Ich habe das Glück, nach ganzen Jahrtausenden der Verirrung und Verwirrung den Weg wiedergefunden zu haben, der zu einem Ja und einem Nein führt.
Ich lehre das Nein zu Allem, was schwach macht, – was erschöpft.
Ich lehre das Ja zu Allem, was stärkt, was Kraft aufspeichert, was das Gefühl der Kraft rechtfertigt.
Man hat weder das Eine noch das Andre bisher gelehrt: man hat Tugend, Entselbstung, Mitleiden, man hat selbst Verneinung des Lebens gelehrt. Dies Alles sind Werthe der Erschöpften.
Ein langes Nachdenken über die Physiologie der Erschöpfung zwang mich zu der Frage, wieweit die Urtheile Erschöpfter in die Welt der Werthe eingedrungen seien.
Mein Ergebniß war so überraschend wie möglich, selbst für mich, der in mancher fremden Welt schon zu Hause war: ich fand alle obersten Werthurtheile, alle, die Herr geworden sind über die Menschheit, mindestens zahm gewordene Menschheit, zurückführbar auf die Urtheile Erschöpfter.
Unter den heiligsten Namen zog ich die zerstörerischen Tendenzen heraus; man hat Gott genannt, was schwächt, Schwäche lehrt, Schwäche inficirt … ich fand, daß der »gute Mensch« eine Selbstbejahungsform der décadence ist.
Jene Tugend, von der noch Schopenhauer gelehrt hat, daß sie die oberste, die einzige und das Fundament aller Tugenden sei: eben jenes Mitleiden erkannte ich als gefährlicher, als irgend ein Laster. Die Auswahl in der Gattung, ihre Reinigung vom Abfall grundsätzlich kreuzen – das hieß bisher Tugend par excellence…

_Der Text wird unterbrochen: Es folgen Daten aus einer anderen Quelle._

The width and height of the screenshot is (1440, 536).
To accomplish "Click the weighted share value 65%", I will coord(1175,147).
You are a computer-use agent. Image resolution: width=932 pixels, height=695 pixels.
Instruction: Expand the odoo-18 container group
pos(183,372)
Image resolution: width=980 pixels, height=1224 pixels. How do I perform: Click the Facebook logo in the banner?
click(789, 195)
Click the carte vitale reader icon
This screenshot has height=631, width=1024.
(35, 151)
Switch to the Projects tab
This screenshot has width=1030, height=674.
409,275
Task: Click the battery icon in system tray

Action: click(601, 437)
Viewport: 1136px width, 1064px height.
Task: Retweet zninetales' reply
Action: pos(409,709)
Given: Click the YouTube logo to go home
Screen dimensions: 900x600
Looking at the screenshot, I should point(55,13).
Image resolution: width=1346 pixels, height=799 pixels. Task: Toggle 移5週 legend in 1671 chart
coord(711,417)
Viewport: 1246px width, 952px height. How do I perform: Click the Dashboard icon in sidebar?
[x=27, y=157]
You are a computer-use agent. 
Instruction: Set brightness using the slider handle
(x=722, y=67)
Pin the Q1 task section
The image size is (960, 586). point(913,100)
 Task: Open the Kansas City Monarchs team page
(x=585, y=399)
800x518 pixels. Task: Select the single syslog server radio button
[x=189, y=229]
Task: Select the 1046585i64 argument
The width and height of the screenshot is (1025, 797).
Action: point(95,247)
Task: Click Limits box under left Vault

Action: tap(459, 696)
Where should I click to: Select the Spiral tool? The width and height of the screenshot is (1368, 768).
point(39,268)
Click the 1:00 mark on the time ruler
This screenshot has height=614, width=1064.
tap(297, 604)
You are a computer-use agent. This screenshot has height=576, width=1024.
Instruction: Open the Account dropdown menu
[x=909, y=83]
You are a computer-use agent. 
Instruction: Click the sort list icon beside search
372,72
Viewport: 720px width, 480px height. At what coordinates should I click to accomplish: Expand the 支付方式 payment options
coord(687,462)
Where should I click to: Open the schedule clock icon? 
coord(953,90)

Man soll das Verhängnis; in Ehren halten; das Verhängnis;, das zum Schwachen sagt »geh zu Grunde!«…
Man hat es Gott genannt, daß man dem Verhängniß widerstrebte, – daß man die Menschheit verdarb und verfaulen machte… Man soll den Namen Gottes nicht unnützlich führen…
Die Rasse ist verdorben – nicht durch ihre Laster, sondern ihre Ignoranz: sie ist verdorben, weil sie die Erschöpfung nicht als Erschöpfung verstand: die physiologischen Verwechslungen sind die Ursache alles Übels…
Die Tugend ist unser großes Mißverständniß.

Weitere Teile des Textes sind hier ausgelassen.